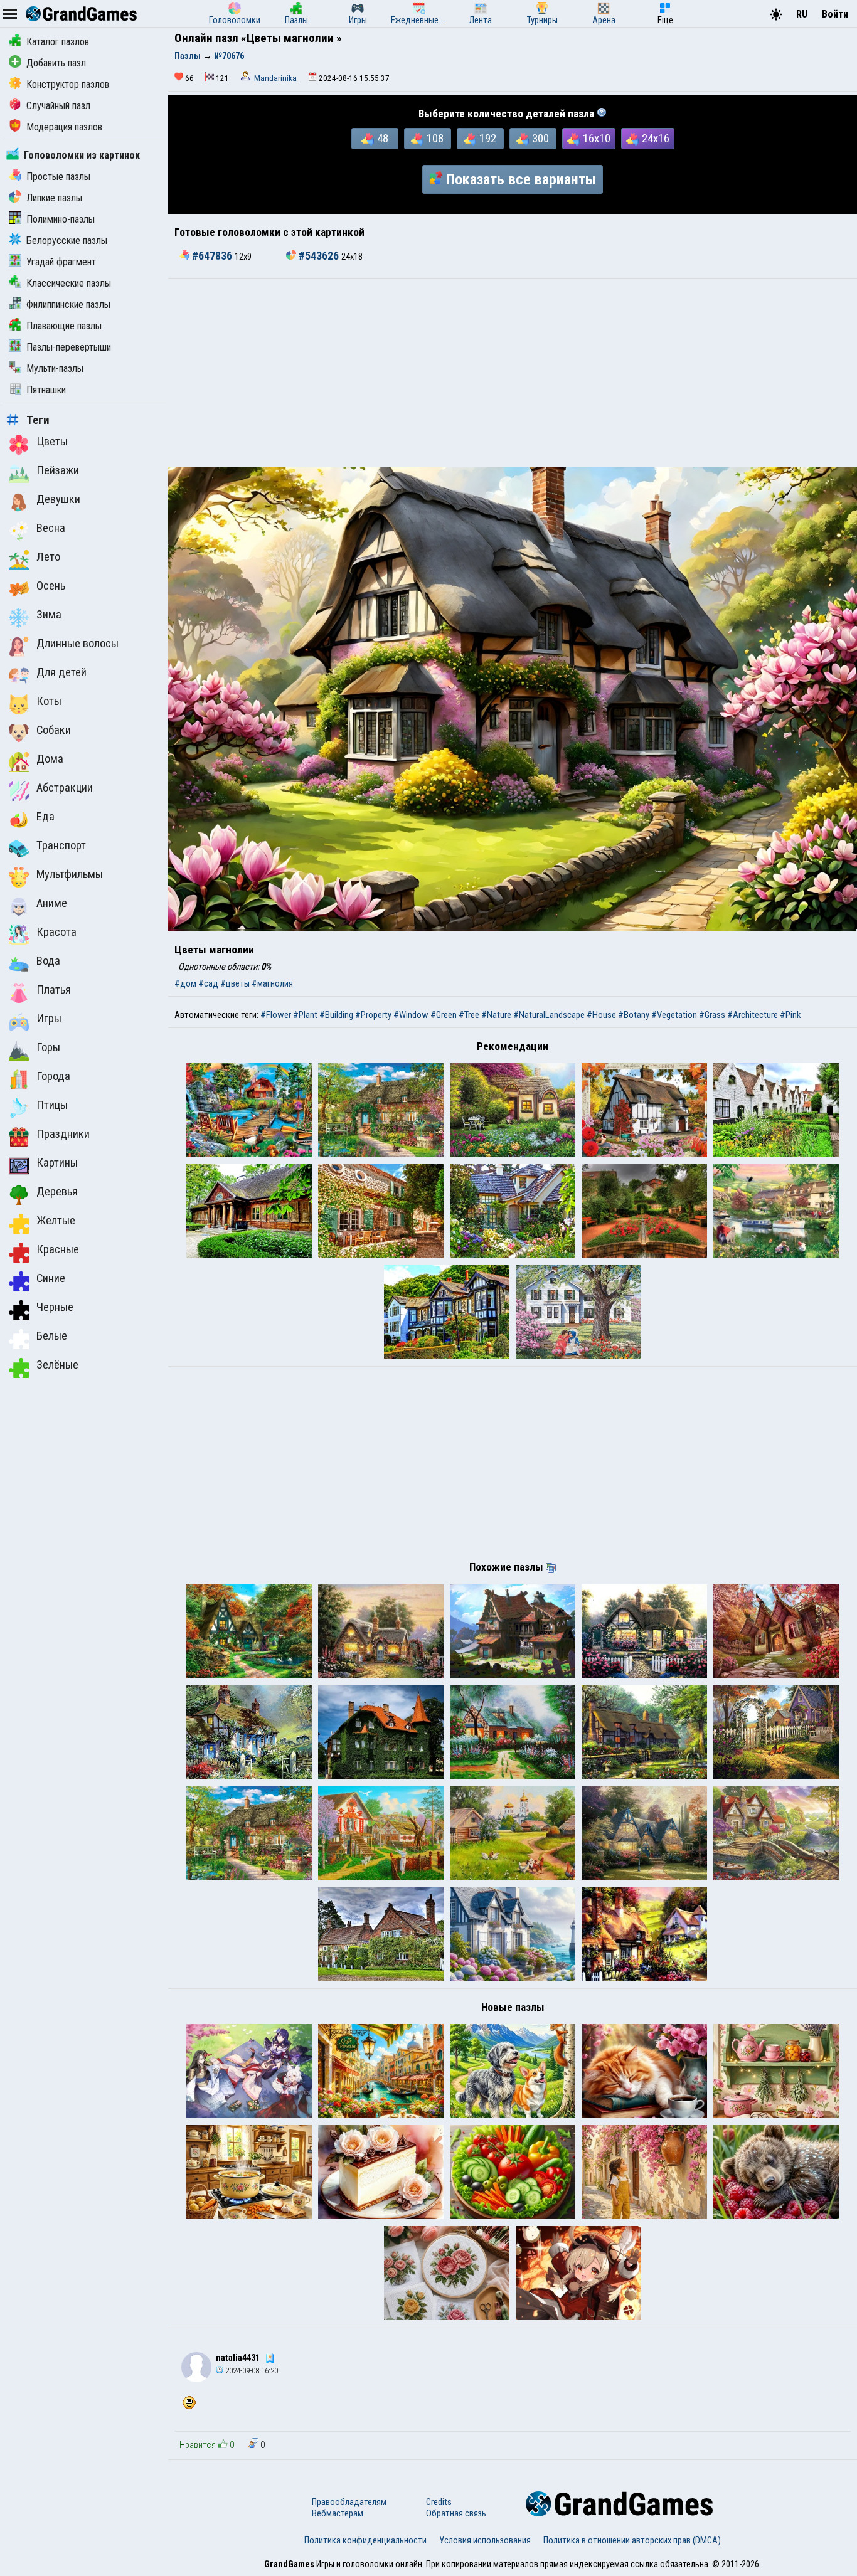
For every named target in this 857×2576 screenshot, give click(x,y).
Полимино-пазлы (60, 219)
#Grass (712, 1014)
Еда (45, 817)
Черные (54, 1307)
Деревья (57, 1192)
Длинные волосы (77, 643)
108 (435, 139)
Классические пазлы (68, 283)
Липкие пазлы (54, 198)
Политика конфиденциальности (365, 2540)
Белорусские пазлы (66, 240)
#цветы (235, 983)
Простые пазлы (58, 177)
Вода (48, 961)
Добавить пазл (56, 63)
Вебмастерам (337, 2513)
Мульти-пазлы (54, 368)
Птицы (52, 1105)
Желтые (55, 1220)
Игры (48, 1019)
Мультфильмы (69, 874)
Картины (57, 1163)
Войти (835, 14)
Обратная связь (456, 2513)
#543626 (318, 256)
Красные (57, 1249)
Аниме (51, 903)
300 (540, 139)
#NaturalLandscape (549, 1014)
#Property (373, 1014)
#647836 (212, 256)
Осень (50, 586)
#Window (410, 1014)
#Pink (790, 1014)
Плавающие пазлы (64, 326)
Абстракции (64, 788)
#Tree (469, 1014)
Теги (38, 420)
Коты (48, 701)
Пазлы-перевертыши (68, 347)
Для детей (61, 672)
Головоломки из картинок (82, 155)
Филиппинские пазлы (68, 304)
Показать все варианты (521, 179)
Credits (439, 2502)
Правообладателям (349, 2502)
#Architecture (752, 1014)
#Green (443, 1014)
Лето (48, 557)
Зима (48, 615)
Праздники (63, 1134)
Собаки (53, 730)
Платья (53, 990)
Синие (50, 1278)
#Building (336, 1014)
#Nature (496, 1014)
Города (53, 1076)
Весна (50, 528)
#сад (208, 983)
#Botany (633, 1014)
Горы (48, 1047)
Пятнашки (46, 390)
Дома (49, 759)
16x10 (596, 139)
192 (487, 139)
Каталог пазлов (57, 42)
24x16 (655, 139)
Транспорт (61, 845)
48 (382, 139)
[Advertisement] (512, 373)
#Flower (275, 1014)
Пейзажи (57, 470)
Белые (51, 1336)
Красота (56, 932)
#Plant (305, 1014)
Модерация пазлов (64, 127)
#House (601, 1014)
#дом (185, 983)
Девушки (58, 499)
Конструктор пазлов (67, 84)
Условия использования (485, 2540)
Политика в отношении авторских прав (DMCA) (632, 2540)
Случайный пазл (58, 106)
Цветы (52, 441)
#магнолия (272, 983)
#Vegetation (674, 1014)
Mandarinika (275, 78)
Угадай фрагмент (61, 262)
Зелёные (57, 1365)
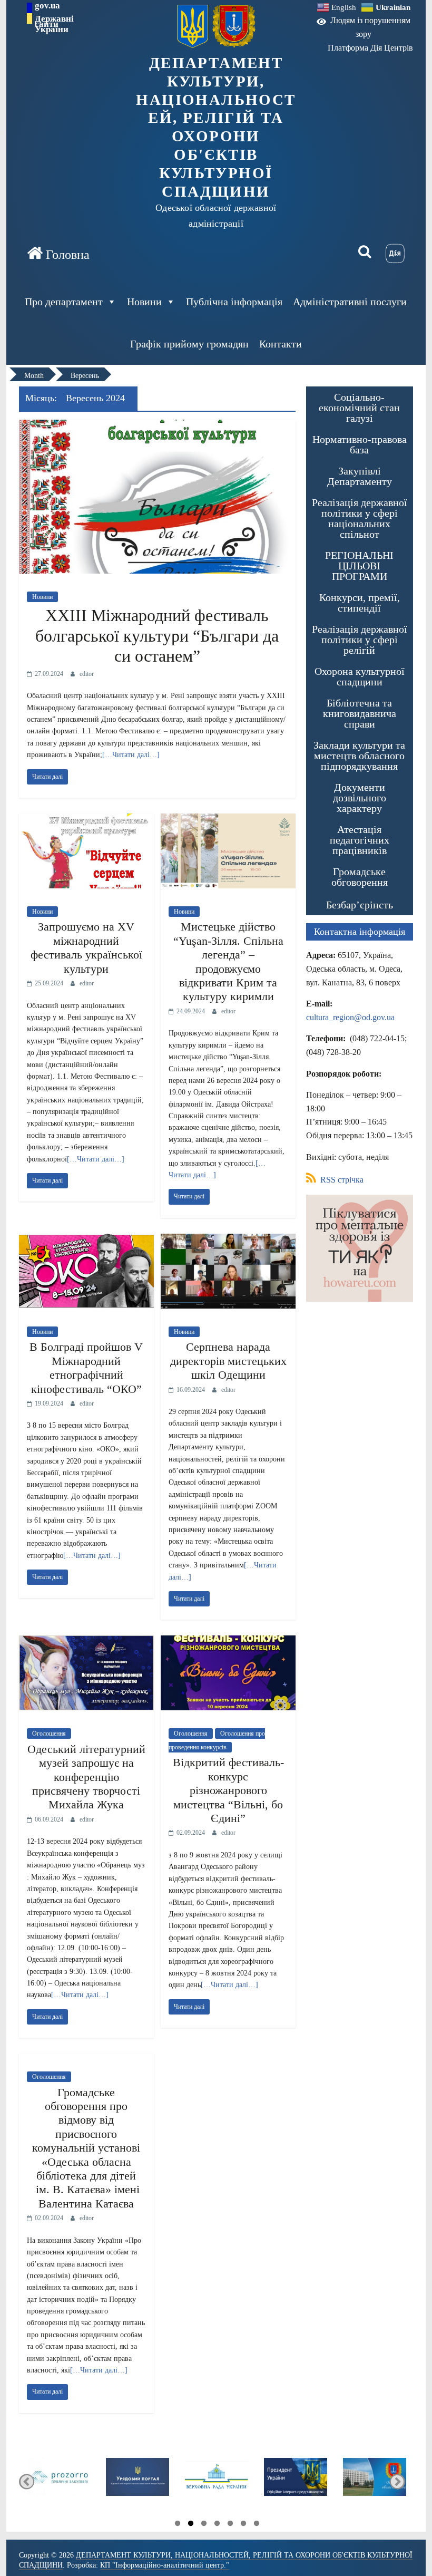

══════════════════════════════

## WORK TASK:
Restate the data word for word from its first line through the line with "24x16 (655, 139)", leaving out any picture along the way.

## ANSWER AREA:
For every named target in this 857×2576 screenshot, give click(x,y).
Полимино-пазлы (60, 219)
#Grass (712, 1014)
Еда (45, 817)
Черные (54, 1307)
Деревья (57, 1192)
Длинные волосы (77, 643)
108 (435, 139)
Классические пазлы (68, 283)
Липкие пазлы (54, 198)
Политика конфиденциальности (365, 2540)
Белорусские пазлы (66, 240)
#цветы (235, 983)
Простые пазлы (58, 177)
Вода (48, 961)
Добавить пазл (56, 63)
Вебмастерам (337, 2513)
Мульти-пазлы (54, 368)
Птицы (52, 1105)
Желтые (55, 1220)
Игры (48, 1019)
Мультфильмы (69, 874)
Картины (57, 1163)
Войти (835, 14)
Обратная связь (456, 2513)
#543626 (318, 256)
Красные (57, 1249)
Аниме (51, 903)
300 (540, 139)
#NaturalLandscape (549, 1014)
#Property (373, 1014)
#647836 (212, 256)
Осень (50, 586)
#Window (410, 1014)
#Pink (790, 1014)
Плавающие пазлы (64, 326)
Абстракции (64, 788)
#Tree (469, 1014)
Теги (38, 420)
Коты (48, 701)
Пазлы-перевертыши (68, 347)
Для детей (61, 672)
Головоломки из картинок (82, 155)
Филиппинские пазлы (68, 304)
Показать все варианты (521, 179)
Credits (439, 2502)
Правообладателям (349, 2502)
#Architecture (752, 1014)
#Green (443, 1014)
Лето (48, 557)
Зима (48, 615)
Праздники (63, 1134)
Собаки (53, 730)
Платья (53, 990)
Синие (50, 1278)
#Building (336, 1014)
#Nature (496, 1014)
Города (53, 1076)
Весна (50, 528)
#сад (208, 983)
#Botany (633, 1014)
Горы (48, 1047)
Пятнашки (46, 390)
Дома (49, 759)
16x10 (596, 139)
192 (487, 139)
Каталог пазлов (57, 42)
24x16 (655, 139)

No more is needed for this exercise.